*PROVIDED TEXT*.

══════════

Mr. Richard Phillips of Birmingham Alabama who taught at The Advent Day School throughout the ‘80s and ‘90s was a total dick. I assume he still is one if he still lives today. He did not strike me as the type who grows and learns. He struck me as the type who needs an adoring audience. He struck me as a self-centered asshole who resented the fact that he was a music teacher and not a music creator. To this day I can’t listen to Christmas music without remembering bits of his detrimental influence on my life.
Mr. Rick taught music at the private episcopal day school for ages 4 to 14. The school boasted a robust music program, and I cannot deny that I learned how to read music. I also learned a lot about the baroque period and various other bits of classical music trivia. I learned that Mr. Rick represented a whole subset of the music industry, being a person who had complete and utter disdain for all modern music. As a 42 year old, it seems absurd that you might try to teach music appreciation to 12 year olds while also telling them their performing idols had no merit. That was Richard Phillips through and through. Classical music was correct, church music was correct. Every other musical expression was a fleeting pile of shit that held no value.
Mr. Rick was a fun clown to us from ages 4 to 8. His three day a week class involved us playing with xylophones and singing songs on stage. I remember it was fun. In second grade his attitude changed. He now wanted us to call him Mr. Phillips. We got homework from him. We were issued our plastic recorders that year. I remember looking forward to this moment. My older sister had a recorder that I wasn’t allowed to touch. I couldn’t wait ‘til it was my turn to get my own. When that day came, it was terrifying. We had crossed some line in his mind and we were now ready for his hard-ass teaching style. This was now a “serious” class. We had math and science and history and English every day, and music was only three days a week. Nevertheless, he expected us to do his homework and learn songs on the recorder. I was terrible at the recorder.
I recall in 4th grade he actually pushed it too far. He got it in his head that we should be reading thirty pages a week of classical music history leading up to this big test on the Baroque period. I just plowed through, doing the minimal amount of studying and expecting to get a D on the test. I guess several of my more studious classmates had hit a wall of despair trying to memorize all the esoteric shit he foisted upon us and petitioned their parents to help study for this intense exam. I guess those parents engaged with the material he gave us and noticed it was both dense and also poorly organized. I guess those parents complained to the headmaster who then asked Rick what the hell he was trying to teach the fourth graders. The exam was given to us but we never got the results back. Rick’s curriculum returned to its original form, that of a music teacher.
Despite his attempts to make his music class into a history class, Richard Phillips continued to behave like a man worthy of admiration. As we entered the 5th grade, Mr Phillips announced we were now eligible to audition for his choral ensemble. This meant spending three days a week in practice with Mr Rick after school. It meant performing for the school every Wednesday during chapel. The ensemble also travelled to various churches and retirement homes to sing hymns while Mr Phillips waved his arms about. The ensemble got to wear fancy red scarves while they sang. It was all very lah-Dee-dah.

══════════

*SUPPLIED ENTRIES*.
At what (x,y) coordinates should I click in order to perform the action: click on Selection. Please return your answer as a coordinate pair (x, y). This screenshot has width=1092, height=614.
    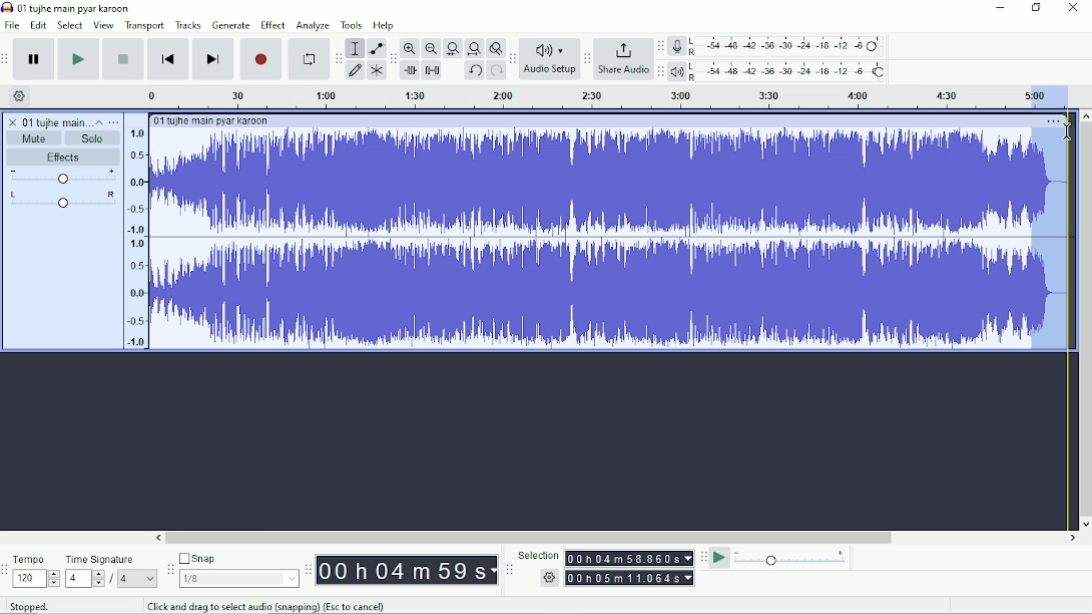
    Looking at the image, I should click on (538, 553).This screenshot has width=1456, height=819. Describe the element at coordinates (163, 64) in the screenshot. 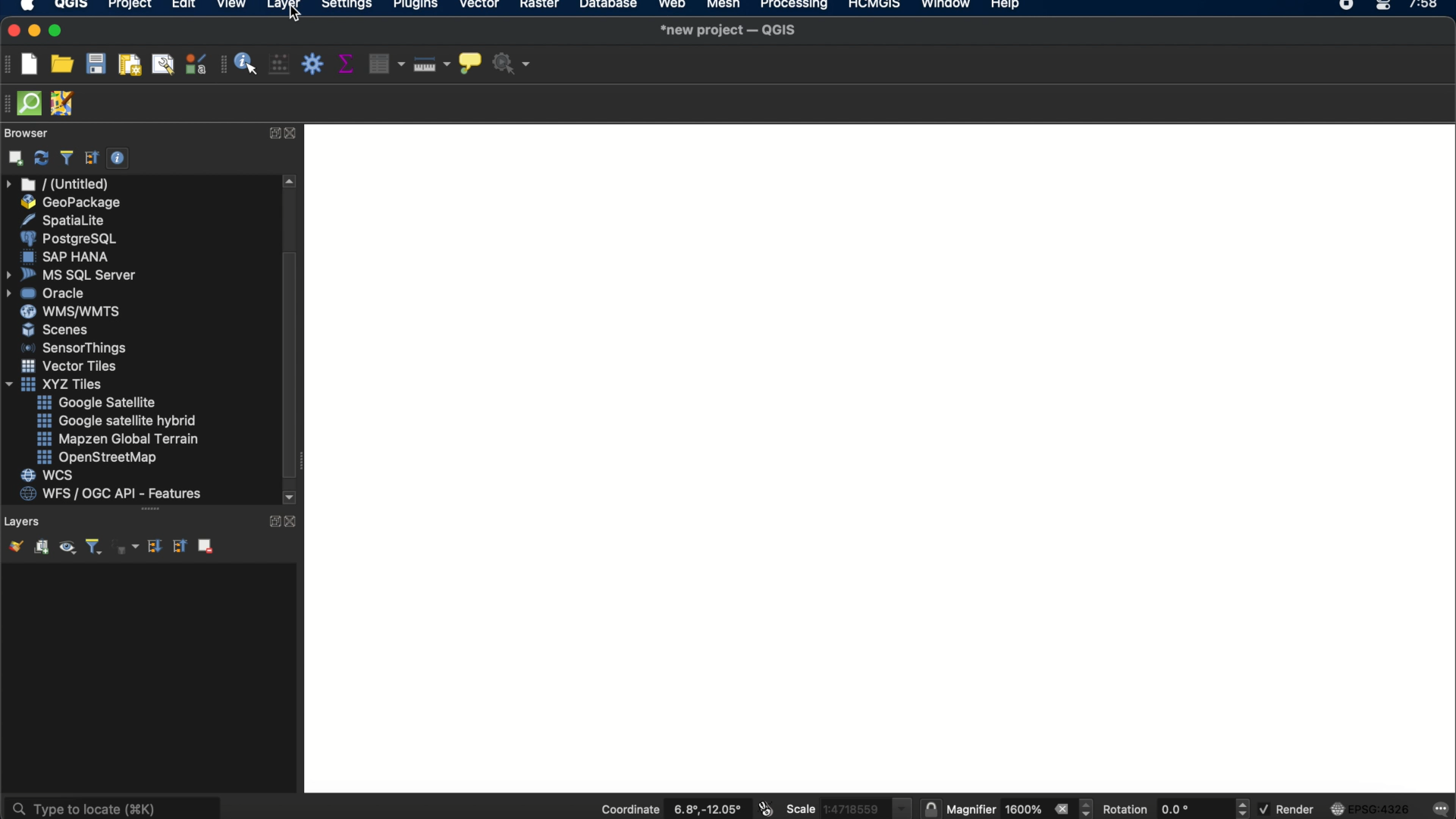

I see `show layout` at that location.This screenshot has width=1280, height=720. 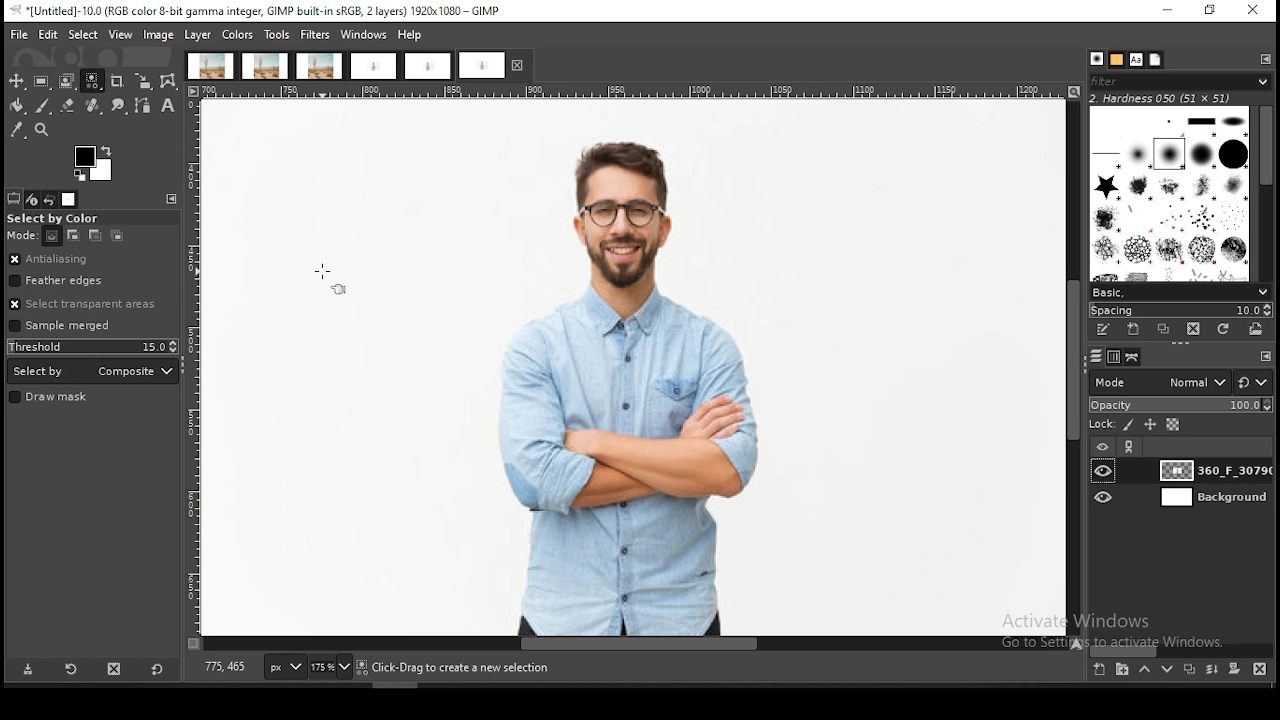 What do you see at coordinates (1221, 330) in the screenshot?
I see `refresh brushes` at bounding box center [1221, 330].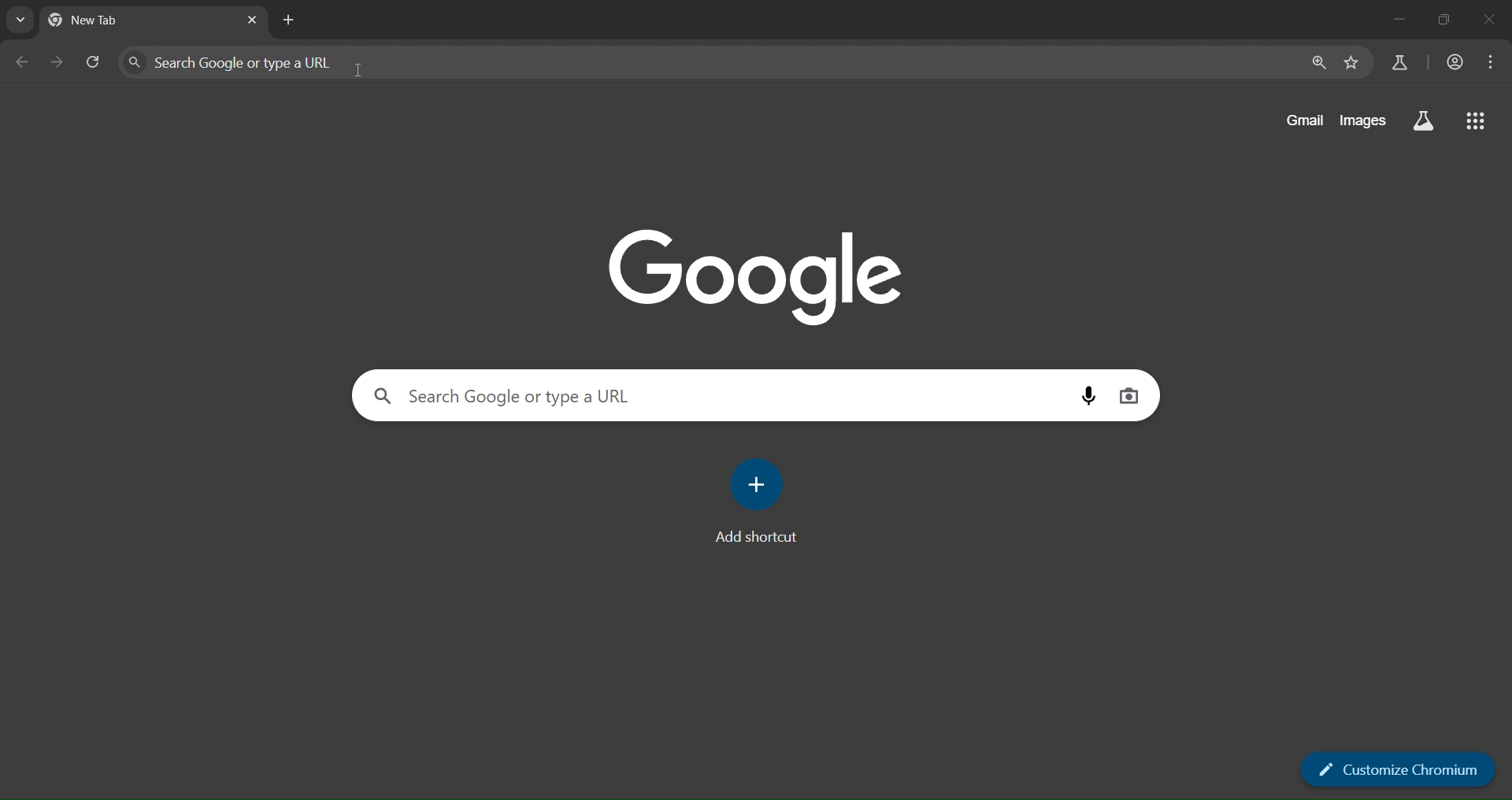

══════════

*PROBLEMS*.
1 – Answer these from the essay about the school music teacher:
(a) What were the students issued in second grade?
(b) Which period was the big fourth-grade test about?
(c) What did the choral ensemble wear while singing?
2 – Carry on with the essay about the school music teacher, picking up right after its final sentence.

*ANSWERS TO EACH TASK*.
1 –
(a) Plastic recorders.
(b) The Baroque period.
(c) Fancy red scarves.

2 –
In order to be in the ensemble, you had to audition. This meant performing a song for Mr Phillips solo while he judged your worth. I could not have less interest in this proposition. I’m sure he could see that I was neither wooed by his strength nor was I intimidated by his sway. I did not want to be on his team nor was I jealous of those who were on his team. His approval meant nothing to me and therefore he hated me. To be honest, I thought the whole audition was a loyalty test. In other words, I thought the will to perform solo in front of Rick was enough of an ordeal to grant you a place in the ensemble. Everyone can be taught to sing. Wrong. I have it on good authority that Rick has rejected several nine year olds from his ensemble. Not good enough. Untrainable. Rejected. Nine years old.
The man is a joke. An absurd failure of a human whose desire for praise extends to middle schoolers. A forty five year old man who needs to be admired and feared by ten year olds. Worse than zero, he is a negative one. He negates positivity.
The reason he is on my mind is because it is December. Mr. Rick had an annual circlejerk to his talent every Christmas. He called it Lessons and Carols. It was a performance by the children of the Advent Episcopal Day School that he took credit for every year. It was a four hour concert of children’s choirs attended by roughly 1000 parents and grandparents. It was an opportunity for Rick to bask in the glory his position afforded him. He put his name on all the musical pieces to indicate that he arranged them. He would leave off the actual composer’s names since hymns are public domain. He decides to add some eighth notes here and there and boom, his name is more important than Mozart.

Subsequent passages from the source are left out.